Exercise requirements: The answer should consist of all the entries, repeated word for word.

Stored data entries
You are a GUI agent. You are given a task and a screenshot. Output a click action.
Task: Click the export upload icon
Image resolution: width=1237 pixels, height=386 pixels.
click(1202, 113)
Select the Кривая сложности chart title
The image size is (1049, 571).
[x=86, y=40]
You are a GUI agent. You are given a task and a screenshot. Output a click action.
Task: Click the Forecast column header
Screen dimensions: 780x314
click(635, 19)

Response to the exercise:
You are a GUI agent. You are given a task and a screenshot. Output a click action.
Task: Click the export upload icon
Image resolution: width=1237 pixels, height=386 pixels.
click(1202, 113)
Select the Кривая сложности chart title
The image size is (1049, 571).
[x=86, y=40]
You are a GUI agent. You are given a task and a screenshot. Output a click action.
Task: Click the Forecast column header
Screen dimensions: 780x314
click(635, 19)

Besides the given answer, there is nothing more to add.